§ **TASK STATEMENT**
Reproduce the material below, replacing "computer-use agent" with "screen-control agent" wherever it occurs and leaving everything else unchanged.

══ PROVIDED INFORMATION

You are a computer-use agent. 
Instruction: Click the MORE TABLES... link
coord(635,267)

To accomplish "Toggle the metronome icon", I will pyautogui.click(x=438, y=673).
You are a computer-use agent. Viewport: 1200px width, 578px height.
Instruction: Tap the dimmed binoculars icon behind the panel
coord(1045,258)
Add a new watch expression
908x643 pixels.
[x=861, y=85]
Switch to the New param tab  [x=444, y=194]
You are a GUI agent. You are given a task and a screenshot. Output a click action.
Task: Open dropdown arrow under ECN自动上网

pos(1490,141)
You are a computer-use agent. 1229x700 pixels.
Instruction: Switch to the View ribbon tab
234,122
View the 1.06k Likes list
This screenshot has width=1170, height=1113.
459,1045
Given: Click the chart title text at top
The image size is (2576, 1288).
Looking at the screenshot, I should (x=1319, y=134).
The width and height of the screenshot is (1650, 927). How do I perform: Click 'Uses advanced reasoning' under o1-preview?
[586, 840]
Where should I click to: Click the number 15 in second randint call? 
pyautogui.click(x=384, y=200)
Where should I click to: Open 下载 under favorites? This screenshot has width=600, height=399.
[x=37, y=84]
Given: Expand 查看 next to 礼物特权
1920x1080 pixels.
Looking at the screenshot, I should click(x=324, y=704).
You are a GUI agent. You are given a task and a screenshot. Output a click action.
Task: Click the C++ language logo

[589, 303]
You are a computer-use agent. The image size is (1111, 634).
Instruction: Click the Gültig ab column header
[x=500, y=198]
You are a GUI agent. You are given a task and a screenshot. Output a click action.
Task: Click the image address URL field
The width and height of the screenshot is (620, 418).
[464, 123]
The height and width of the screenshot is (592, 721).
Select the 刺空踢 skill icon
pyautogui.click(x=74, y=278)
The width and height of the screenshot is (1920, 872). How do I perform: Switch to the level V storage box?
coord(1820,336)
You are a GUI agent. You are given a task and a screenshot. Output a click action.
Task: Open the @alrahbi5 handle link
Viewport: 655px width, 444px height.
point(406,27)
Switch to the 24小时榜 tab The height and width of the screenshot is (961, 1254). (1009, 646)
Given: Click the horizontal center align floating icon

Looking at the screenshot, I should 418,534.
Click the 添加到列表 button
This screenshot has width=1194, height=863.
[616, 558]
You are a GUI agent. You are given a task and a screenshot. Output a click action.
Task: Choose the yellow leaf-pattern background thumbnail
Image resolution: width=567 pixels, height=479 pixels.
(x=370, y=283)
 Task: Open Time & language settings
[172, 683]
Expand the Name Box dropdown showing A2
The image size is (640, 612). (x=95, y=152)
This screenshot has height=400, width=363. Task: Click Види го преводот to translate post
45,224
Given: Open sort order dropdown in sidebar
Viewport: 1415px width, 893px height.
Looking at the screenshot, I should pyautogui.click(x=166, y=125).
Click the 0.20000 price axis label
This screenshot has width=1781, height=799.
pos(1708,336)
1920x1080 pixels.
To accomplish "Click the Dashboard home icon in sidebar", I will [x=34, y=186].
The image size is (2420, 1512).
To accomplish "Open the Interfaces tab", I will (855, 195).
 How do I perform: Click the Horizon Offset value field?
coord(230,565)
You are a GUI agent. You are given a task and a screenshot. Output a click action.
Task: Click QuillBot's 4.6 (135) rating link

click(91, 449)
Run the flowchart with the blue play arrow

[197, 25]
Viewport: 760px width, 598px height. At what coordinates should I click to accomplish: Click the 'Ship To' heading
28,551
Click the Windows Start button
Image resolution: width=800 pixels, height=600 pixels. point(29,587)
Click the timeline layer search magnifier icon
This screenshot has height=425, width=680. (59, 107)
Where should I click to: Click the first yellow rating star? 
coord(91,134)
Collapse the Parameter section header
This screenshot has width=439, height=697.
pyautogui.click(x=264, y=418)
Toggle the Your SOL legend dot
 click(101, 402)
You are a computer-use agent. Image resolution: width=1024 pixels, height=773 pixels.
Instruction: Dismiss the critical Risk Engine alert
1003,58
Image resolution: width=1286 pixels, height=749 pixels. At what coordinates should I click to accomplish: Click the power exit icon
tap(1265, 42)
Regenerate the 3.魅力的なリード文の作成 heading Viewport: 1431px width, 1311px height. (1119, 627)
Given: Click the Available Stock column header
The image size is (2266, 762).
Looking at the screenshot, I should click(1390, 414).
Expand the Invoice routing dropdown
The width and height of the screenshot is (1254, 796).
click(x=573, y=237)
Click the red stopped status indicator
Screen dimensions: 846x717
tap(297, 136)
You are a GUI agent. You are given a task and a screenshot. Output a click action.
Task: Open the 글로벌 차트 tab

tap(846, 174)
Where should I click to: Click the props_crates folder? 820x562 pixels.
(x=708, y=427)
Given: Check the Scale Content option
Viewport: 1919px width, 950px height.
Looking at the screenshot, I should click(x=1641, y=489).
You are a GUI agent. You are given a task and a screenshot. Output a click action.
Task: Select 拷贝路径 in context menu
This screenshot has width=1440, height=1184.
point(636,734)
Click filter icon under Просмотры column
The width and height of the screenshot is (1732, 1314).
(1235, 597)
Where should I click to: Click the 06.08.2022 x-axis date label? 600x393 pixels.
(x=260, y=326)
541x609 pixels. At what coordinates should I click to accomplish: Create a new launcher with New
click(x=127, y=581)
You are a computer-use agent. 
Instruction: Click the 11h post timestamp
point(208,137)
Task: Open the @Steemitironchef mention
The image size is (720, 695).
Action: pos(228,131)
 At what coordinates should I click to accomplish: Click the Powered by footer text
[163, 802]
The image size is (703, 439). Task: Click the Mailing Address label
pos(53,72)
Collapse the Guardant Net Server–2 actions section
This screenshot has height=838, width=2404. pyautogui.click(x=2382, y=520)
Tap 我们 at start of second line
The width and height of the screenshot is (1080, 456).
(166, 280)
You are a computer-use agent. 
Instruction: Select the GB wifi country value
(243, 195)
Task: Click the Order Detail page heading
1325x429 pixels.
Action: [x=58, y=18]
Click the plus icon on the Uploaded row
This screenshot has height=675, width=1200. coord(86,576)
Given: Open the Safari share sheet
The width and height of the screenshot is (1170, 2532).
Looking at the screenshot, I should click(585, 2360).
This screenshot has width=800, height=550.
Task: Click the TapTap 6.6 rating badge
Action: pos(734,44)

════

§ **ANSWER TO THE EXERCISE**
You are a screen-control agent. 
Instruction: Click the MORE TABLES... link
coord(635,267)

To accomplish "Toggle the metronome icon", I will pyautogui.click(x=438, y=673).
You are a screen-control agent. Viewport: 1200px width, 578px height.
Instruction: Tap the dimmed binoculars icon behind the panel
coord(1045,258)
Add a new watch expression
908x643 pixels.
[x=861, y=85]
Switch to the New param tab  [x=444, y=194]
You are a GUI agent. You are given a task and a screenshot. Output a click action.
Task: Open dropdown arrow under ECN自动上网

pos(1490,141)
You are a screen-control agent. 1229x700 pixels.
Instruction: Switch to the View ribbon tab
234,122
View the 1.06k Likes list
This screenshot has width=1170, height=1113.
459,1045
Given: Click the chart title text at top
The image size is (2576, 1288).
Looking at the screenshot, I should (x=1319, y=134).
The width and height of the screenshot is (1650, 927). How do I perform: Click 'Uses advanced reasoning' under o1-preview?
[586, 840]
Where should I click to: Click the number 15 in second randint call? 
pyautogui.click(x=384, y=200)
Where should I click to: Open 下载 under favorites? This screenshot has width=600, height=399.
[x=37, y=84]
Given: Expand 查看 next to 礼物特权
1920x1080 pixels.
Looking at the screenshot, I should click(x=324, y=704).
You are a GUI agent. You are given a task and a screenshot. Output a click action.
Task: Click the C++ language logo

[589, 303]
You are a screen-control agent. The image size is (1111, 634).
Instruction: Click the Gültig ab column header
[x=500, y=198]
You are a GUI agent. You are given a task and a screenshot. Output a click action.
Task: Click the image address URL field
The width and height of the screenshot is (620, 418).
[464, 123]
The height and width of the screenshot is (592, 721).
Select the 刺空踢 skill icon
pyautogui.click(x=74, y=278)
The width and height of the screenshot is (1920, 872). How do I perform: Switch to the level V storage box?
coord(1820,336)
You are a GUI agent. You are given a task and a screenshot. Output a click action.
Task: Open the @alrahbi5 handle link
Viewport: 655px width, 444px height.
point(406,27)
Switch to the 24小时榜 tab The height and width of the screenshot is (961, 1254). (1009, 646)
Given: Click the horizontal center align floating icon

Looking at the screenshot, I should 418,534.
Click the 添加到列表 button
This screenshot has width=1194, height=863.
[616, 558]
You are a GUI agent. You are given a task and a screenshot. Output a click action.
Task: Choose the yellow leaf-pattern background thumbnail
Image resolution: width=567 pixels, height=479 pixels.
(x=370, y=283)
 Task: Open Time & language settings
[172, 683]
Expand the Name Box dropdown showing A2
The image size is (640, 612). (x=95, y=152)
This screenshot has height=400, width=363. Task: Click Види го преводот to translate post
45,224
Given: Open sort order dropdown in sidebar
Viewport: 1415px width, 893px height.
Looking at the screenshot, I should pyautogui.click(x=166, y=125).
Click the 0.20000 price axis label
This screenshot has width=1781, height=799.
pos(1708,336)
1920x1080 pixels.
To accomplish "Click the Dashboard home icon in sidebar", I will [x=34, y=186].
The image size is (2420, 1512).
To accomplish "Open the Interfaces tab", I will (855, 195).
 How do I perform: Click the Horizon Offset value field?
coord(230,565)
You are a GUI agent. You are given a task and a screenshot. Output a click action.
Task: Click QuillBot's 4.6 (135) rating link

click(91, 449)
Run the flowchart with the blue play arrow

[197, 25]
Viewport: 760px width, 598px height. At what coordinates should I click to accomplish: Click the 'Ship To' heading
28,551
Click the Windows Start button
Image resolution: width=800 pixels, height=600 pixels. point(29,587)
Click the timeline layer search magnifier icon
This screenshot has height=425, width=680. (59, 107)
Where should I click to: Click the first yellow rating star? 
coord(91,134)
Collapse the Parameter section header
This screenshot has width=439, height=697.
pyautogui.click(x=264, y=418)
Toggle the Your SOL legend dot
 click(101, 402)
You are a screen-control agent. Image resolution: width=1024 pixels, height=773 pixels.
Instruction: Dismiss the critical Risk Engine alert
1003,58
Image resolution: width=1286 pixels, height=749 pixels. At what coordinates should I click to accomplish: Click the power exit icon
tap(1265, 42)
Regenerate the 3.魅力的なリード文の作成 heading Viewport: 1431px width, 1311px height. (1119, 627)
Given: Click the Available Stock column header
The image size is (2266, 762).
Looking at the screenshot, I should click(1390, 414).
Expand the Invoice routing dropdown
The width and height of the screenshot is (1254, 796).
click(x=573, y=237)
Click the red stopped status indicator
Screen dimensions: 846x717
tap(297, 136)
You are a GUI agent. You are given a task and a screenshot. Output a click action.
Task: Open the 글로벌 차트 tab

tap(846, 174)
Where should I click to: Click the props_crates folder? 820x562 pixels.
(x=708, y=427)
Given: Check the Scale Content option
Viewport: 1919px width, 950px height.
Looking at the screenshot, I should click(x=1641, y=489).
You are a GUI agent. You are given a task and a screenshot. Output a click action.
Task: Select 拷贝路径 in context menu
This screenshot has width=1440, height=1184.
point(636,734)
Click filter icon under Просмотры column
The width and height of the screenshot is (1732, 1314).
(1235, 597)
Where should I click to: Click the 06.08.2022 x-axis date label? 600x393 pixels.
(x=260, y=326)
541x609 pixels. At what coordinates should I click to accomplish: Create a new launcher with New
click(x=127, y=581)
You are a screen-control agent. 
Instruction: Click the 11h post timestamp
point(208,137)
Task: Open the @Steemitironchef mention
The image size is (720, 695).
Action: pos(228,131)
 At what coordinates should I click to accomplish: Click the Powered by footer text
[163, 802]
The image size is (703, 439). Task: Click the Mailing Address label
pos(53,72)
Collapse the Guardant Net Server–2 actions section
This screenshot has height=838, width=2404. pyautogui.click(x=2382, y=520)
Tap 我们 at start of second line
The width and height of the screenshot is (1080, 456).
(166, 280)
You are a screen-control agent. 
Instruction: Select the GB wifi country value
(243, 195)
Task: Click the Order Detail page heading
1325x429 pixels.
Action: [x=58, y=18]
Click the plus icon on the Uploaded row
This screenshot has height=675, width=1200. coord(86,576)
Given: Open the Safari share sheet
The width and height of the screenshot is (1170, 2532).
Looking at the screenshot, I should click(585, 2360).
This screenshot has width=800, height=550.
Task: Click the TapTap 6.6 rating badge
Action: pos(734,44)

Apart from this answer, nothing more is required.